Jsonファイルを元に購入リストがあるか判定

 vim ocr_list.py

でファイルを作成

import json
settings_json = open('settings.json', 'r', encoding='utf_8')
settings = json.load(settings_json)

# 公式サイトからpdfリンク一覧取得
def get_urls():
  import requests
  from bs4 import BeautifulSoup

  params = { settings['url_params_name']: settings['url_params_value'] }
  load_url = settings['url']
  html = requests.get(load_url, params=params)
  soup = BeautifulSoup(html.text, 'html.parser')

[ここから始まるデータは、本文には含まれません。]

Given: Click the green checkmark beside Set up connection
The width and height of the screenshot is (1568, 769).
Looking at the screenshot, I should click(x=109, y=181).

  flyer_list = soup.find_all('table')
  url_list = []
  for flyer in flyer_list:
    # 日付
    date = flyer.find('div', {'class': 'sale'}).find('a').get_text(strip=True).replace(' ', '').replace('（', '(').replace('）', ')')
    
    # PDF(表)
    omote_url = flyer.find('a', {'title': 'PDFオモテ'})['href']
    omote = {}
    omote['date'] = date
    omote['url'] = settings['url_stem'] + omote_url.replace('../', '')
    url_list.append(omote)

    # PDF(裏)
    if flyer.find('a', {'title': 'PDFウラ'}):
      ura_url = flyer.find('a', {'title': 'PDFウラ'})['href'] 
      ura = {}
      ura['date'] = date
      ura['url'] = settings['url_stem'] + ura_url.replace('../', '')
      url_list.append(ura)

  return url_list

# 未解析のチラシURLを取得
def get_new_urls(url_list):
  # urls.txt読込
  old_urls = []
  with open('urls.txt', 'r') as f:
    old_urls = f.read().splitlines()

  new_urls = []
  urls_text = []
  count = 0
  for url_info in url_list:
    urls_text.append(url_info['url'] + '\n')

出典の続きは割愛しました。